CHICAGO—After mastectomy, radiation treatment of the internal mammary lymph nodes does not improve the long-term survival rates of breast cancer patients, researchers report.
After 10 years, there was no difference in survival rates between women who underwent internal mammary chain radiation treatment (IMC-RT) and with those who did not, said Pascale Romestaing, MD, a radiation oncologist at Centre de Radiothérapie Mermoz in Lyon, France.
Some retrospective studies have shown that internal mammary chain radiation treatment is not effective, while others have shown that it is effective, she said in her talk here at the plenary session of the American Society for Radiation Oncology (ASTRO) Annual Meeting.
“Now, for the first time, we have a randomized controlled study that answers the important question of whether radiation treatment to the hard-to-treat internal mammary chain lymph nodes benefits patients,” she said.
The study involved 1,334 patients with newly diagnosed Stages I or II breast cancer that had spread to the axillary lymph nodes or whose original tumor was in an internal location in the breast area.
After mastectomy, all the patients received radiation to the chest wall and supraclavicular lymph nodes. Then, half were randomly assigned to specialized IMC-RT.
The primary end point of the trial was to define the impact of IMC-RT on the 10-year overall survival rate.
Over a median follow-up period of 8.6 years, 536 of the women died, 370 due to breast cancer.
The 10-year overall survival rate was 62.6% in the group of patients assigned to IMC-RT, compared with 59.4% in the group that was not assigned to IMC-RT, a difference that was not statistically significant, Dr. Romestaing said.
The researchers then performed three subgroup analyses, depending on whether the cancer had spread to lymph nodes; on the site of the original tumor; and on whether they underwent chemotherapy.

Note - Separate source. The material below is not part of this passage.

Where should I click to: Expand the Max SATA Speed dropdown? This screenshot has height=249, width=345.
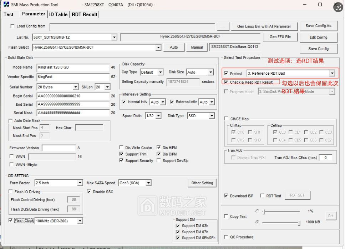point(148,183)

There was no significant difference in 10-year survival rates among the two arms in any of the three analyses, she said.
“Importantly, there was no excess of cardiac toxicity associated with IMC-RT after five years of follow-up—specifically, there were seven Grade 3–4 cardiac events in the arm that received IMC-RT vs five in the arm that did not.

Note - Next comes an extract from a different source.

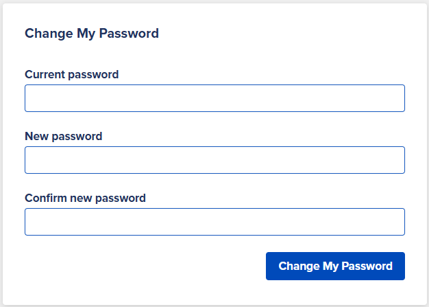Click the Change My Password submit button

pos(335,266)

The research received consistently high praise from other researchers. ASTRO 2009–2010 President Anthony L. Zietman, MD, the Jenot W. and William U. Shipley Professor of Radiation Oncology at Harvard Medical School, said that although IMC-RT was not associated with excess cardiac toxicity in this trial, “we run the risk of harming lung and heart muscle whenever we radiate lymph nodes inside the chest call.

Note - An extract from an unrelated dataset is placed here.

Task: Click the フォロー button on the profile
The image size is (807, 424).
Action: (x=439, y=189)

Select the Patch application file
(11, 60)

“Thankfully, we can now leave these nodes alone.”
And ASTRO's Immediate Past President, Tim R. Williams, MD, a private practitioner at Boca Raton Community Hospital, agreed, “This answers a question we've had for a long time: If we don't have to radiate the internal mammary lymph nodes, we can spare the heart.”
Christopher U. Jones, MD, a radiation oncologist at Radiological Associates of Sacramento who also spoke at the Plenary Session, said that “after mastectomy, whether to radiate the internal mammary lymph nodes is always a concern. Now we have an answer: These women do not need additional radiation to these specialized cells.”
The findings, Dr. Zietman said, are in line “with many of the others we are hearing at this year's meeting. This is not a year of blockbusters with new techniques that will blow us all away. It's a year of introspection, where we are learning about areas where we can pull back, reducing the risk of side effects and making radiation treatment most convenient and cost-effective.”